» **Directions for this task**
Reproduce the lines of the records below verbatim, starting at the line that contains "The height and width of the screenshot is (358, 562)." and ending at the line that contains "coord(51,97)", both included.

» **Dataset**
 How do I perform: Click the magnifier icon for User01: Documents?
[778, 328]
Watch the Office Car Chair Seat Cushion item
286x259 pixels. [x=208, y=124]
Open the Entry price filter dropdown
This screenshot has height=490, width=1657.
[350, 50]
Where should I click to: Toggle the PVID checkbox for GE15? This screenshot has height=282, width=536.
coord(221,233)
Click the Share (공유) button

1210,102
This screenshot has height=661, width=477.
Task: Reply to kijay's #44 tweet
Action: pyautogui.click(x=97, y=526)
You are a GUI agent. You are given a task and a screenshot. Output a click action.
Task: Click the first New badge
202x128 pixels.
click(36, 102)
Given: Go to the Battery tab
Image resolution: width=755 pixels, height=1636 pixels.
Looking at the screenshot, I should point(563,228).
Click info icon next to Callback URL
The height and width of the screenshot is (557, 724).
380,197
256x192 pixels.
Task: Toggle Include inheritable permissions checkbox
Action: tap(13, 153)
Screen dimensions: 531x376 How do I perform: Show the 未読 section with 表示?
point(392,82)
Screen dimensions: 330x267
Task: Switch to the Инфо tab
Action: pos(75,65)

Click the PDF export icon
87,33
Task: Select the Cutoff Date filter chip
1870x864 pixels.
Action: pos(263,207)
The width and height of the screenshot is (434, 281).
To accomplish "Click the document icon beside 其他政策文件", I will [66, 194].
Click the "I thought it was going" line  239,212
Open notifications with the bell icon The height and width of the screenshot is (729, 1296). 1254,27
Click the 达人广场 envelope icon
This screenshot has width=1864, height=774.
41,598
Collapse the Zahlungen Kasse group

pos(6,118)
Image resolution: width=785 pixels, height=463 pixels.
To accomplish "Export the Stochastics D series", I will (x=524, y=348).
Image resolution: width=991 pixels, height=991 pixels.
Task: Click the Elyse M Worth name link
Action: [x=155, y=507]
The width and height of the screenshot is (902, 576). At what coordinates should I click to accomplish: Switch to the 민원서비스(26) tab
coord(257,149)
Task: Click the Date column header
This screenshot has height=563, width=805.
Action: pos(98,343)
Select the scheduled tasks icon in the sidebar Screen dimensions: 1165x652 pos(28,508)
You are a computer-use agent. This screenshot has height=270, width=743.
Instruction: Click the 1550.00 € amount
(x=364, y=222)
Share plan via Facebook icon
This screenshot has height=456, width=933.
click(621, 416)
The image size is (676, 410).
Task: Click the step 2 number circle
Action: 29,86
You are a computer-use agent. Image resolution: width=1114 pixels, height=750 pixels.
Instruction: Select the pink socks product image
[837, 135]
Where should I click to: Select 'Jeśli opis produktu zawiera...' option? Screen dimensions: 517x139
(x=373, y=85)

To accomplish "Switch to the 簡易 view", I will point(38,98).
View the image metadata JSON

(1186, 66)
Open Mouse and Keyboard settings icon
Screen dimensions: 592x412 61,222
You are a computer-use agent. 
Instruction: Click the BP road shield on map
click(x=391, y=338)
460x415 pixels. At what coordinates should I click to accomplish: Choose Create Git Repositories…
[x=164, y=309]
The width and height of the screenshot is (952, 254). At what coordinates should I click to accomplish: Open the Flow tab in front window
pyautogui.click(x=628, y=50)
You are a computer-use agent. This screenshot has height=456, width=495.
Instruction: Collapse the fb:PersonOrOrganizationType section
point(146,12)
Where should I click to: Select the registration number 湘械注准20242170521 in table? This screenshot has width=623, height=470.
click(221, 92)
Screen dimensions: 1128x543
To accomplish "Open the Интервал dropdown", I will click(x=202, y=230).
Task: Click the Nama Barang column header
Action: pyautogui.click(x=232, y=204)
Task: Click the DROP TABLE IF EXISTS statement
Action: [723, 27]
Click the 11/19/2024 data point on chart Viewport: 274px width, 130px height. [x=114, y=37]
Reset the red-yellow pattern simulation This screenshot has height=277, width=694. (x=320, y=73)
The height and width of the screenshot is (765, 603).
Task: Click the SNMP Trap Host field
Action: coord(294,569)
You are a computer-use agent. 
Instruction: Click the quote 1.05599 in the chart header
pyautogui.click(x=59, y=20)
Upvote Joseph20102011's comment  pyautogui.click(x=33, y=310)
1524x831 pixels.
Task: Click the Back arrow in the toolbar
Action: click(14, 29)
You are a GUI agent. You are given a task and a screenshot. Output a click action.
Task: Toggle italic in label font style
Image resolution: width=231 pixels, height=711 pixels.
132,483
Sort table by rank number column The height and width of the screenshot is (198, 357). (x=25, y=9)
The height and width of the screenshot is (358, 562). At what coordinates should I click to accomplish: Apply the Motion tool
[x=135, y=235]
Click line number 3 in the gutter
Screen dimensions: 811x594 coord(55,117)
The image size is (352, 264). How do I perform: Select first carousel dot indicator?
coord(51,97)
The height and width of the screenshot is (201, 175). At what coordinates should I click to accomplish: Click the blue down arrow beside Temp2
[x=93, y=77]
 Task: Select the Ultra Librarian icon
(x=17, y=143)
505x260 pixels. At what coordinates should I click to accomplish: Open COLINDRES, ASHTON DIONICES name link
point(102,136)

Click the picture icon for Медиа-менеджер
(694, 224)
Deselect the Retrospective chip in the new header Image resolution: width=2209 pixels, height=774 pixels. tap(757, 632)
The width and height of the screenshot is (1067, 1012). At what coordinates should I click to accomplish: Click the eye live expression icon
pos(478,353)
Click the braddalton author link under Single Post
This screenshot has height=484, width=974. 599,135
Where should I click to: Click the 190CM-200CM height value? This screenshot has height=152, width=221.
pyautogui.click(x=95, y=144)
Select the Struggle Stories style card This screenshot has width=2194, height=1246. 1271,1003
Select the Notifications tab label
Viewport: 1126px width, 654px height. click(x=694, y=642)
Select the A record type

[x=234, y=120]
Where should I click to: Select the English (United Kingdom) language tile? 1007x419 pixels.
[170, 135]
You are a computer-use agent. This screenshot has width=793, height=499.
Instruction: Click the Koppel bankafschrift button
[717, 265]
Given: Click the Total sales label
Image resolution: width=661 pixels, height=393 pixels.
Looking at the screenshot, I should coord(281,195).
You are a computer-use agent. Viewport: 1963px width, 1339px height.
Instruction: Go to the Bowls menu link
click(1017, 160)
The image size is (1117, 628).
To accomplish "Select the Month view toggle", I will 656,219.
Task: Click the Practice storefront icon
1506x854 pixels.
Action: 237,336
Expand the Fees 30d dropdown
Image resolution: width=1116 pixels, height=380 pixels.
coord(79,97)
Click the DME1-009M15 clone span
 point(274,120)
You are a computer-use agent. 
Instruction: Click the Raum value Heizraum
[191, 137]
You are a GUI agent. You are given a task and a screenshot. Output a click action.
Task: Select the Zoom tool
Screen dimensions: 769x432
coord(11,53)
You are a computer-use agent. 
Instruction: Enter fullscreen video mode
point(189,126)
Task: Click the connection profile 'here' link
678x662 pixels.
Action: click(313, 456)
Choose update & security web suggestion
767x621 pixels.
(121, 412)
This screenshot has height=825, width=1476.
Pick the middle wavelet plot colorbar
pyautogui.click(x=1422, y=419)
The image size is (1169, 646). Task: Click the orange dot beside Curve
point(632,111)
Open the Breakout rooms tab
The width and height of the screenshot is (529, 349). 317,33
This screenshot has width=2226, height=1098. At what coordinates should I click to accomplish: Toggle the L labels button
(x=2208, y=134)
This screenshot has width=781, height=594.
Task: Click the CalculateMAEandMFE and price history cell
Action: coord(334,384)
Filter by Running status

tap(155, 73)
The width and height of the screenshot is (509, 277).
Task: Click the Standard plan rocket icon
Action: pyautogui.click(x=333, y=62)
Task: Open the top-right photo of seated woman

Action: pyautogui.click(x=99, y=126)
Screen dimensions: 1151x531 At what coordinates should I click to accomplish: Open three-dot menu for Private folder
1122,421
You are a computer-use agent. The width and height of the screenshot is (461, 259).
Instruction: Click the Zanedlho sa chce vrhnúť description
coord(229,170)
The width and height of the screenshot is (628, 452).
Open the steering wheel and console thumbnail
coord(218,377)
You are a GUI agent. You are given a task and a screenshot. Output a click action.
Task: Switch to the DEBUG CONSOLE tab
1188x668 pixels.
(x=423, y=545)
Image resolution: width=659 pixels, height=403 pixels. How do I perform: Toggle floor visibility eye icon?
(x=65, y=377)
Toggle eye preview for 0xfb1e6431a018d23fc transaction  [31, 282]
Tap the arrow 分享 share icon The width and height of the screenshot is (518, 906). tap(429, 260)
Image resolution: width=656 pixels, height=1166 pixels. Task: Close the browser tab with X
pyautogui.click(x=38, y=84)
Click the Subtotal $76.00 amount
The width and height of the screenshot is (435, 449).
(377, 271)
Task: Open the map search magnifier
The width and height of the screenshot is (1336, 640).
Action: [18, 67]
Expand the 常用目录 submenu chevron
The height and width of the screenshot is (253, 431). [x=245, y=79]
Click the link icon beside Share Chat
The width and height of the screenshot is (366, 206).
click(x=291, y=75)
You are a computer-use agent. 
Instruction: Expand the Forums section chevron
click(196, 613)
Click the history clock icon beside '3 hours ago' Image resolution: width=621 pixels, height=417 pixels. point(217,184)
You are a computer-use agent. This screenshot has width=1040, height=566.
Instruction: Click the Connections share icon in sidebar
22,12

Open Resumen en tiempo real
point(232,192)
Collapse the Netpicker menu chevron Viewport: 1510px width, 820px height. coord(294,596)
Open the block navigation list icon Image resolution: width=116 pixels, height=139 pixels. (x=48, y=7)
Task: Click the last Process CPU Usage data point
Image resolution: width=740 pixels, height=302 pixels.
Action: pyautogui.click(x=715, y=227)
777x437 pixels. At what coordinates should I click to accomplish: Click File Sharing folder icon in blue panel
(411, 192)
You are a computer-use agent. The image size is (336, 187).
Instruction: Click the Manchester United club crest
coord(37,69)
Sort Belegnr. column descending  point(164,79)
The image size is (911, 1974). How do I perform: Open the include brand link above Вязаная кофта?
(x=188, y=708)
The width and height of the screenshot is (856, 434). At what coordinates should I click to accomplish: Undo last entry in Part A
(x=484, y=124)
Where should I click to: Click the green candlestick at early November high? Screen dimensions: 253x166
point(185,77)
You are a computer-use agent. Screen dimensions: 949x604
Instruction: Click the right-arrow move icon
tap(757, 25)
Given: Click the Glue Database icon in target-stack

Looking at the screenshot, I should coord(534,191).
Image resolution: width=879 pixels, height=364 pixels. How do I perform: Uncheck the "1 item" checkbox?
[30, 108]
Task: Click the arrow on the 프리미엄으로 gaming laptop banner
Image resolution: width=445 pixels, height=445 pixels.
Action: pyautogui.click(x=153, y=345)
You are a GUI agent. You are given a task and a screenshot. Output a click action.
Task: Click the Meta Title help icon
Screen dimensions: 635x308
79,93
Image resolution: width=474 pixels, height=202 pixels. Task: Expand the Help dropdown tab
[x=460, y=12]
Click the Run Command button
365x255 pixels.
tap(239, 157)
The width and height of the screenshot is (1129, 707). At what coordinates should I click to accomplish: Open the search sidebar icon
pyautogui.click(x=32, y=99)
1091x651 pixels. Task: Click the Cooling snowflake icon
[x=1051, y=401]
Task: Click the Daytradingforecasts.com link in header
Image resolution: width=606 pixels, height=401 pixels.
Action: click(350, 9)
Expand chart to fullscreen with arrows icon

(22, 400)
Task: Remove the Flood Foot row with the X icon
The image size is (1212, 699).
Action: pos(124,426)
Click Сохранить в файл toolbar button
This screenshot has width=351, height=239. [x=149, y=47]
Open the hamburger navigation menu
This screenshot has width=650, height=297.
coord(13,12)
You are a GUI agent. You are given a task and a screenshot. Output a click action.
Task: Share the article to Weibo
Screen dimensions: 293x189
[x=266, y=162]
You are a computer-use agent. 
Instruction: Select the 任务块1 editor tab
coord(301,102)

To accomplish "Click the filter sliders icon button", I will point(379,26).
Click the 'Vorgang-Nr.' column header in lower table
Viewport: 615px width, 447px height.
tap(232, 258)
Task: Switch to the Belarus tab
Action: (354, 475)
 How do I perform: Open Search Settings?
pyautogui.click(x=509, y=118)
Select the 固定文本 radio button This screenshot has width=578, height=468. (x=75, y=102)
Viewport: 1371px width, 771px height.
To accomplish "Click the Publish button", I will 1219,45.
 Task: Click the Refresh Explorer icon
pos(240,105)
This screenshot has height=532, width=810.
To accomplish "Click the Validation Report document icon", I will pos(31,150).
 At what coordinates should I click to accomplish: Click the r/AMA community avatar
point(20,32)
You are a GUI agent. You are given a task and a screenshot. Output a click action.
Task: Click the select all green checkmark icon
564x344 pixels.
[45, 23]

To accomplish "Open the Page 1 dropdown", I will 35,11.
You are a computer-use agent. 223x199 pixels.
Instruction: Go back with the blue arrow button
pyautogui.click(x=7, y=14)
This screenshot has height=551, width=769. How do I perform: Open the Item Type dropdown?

» **Answer**
The height and width of the screenshot is (358, 562). At what coordinates should I click to accomplish: Apply the Motion tool
[x=135, y=235]
Click line number 3 in the gutter
Screen dimensions: 811x594 coord(55,117)
The image size is (352, 264). How do I perform: Select first carousel dot indicator?
coord(51,97)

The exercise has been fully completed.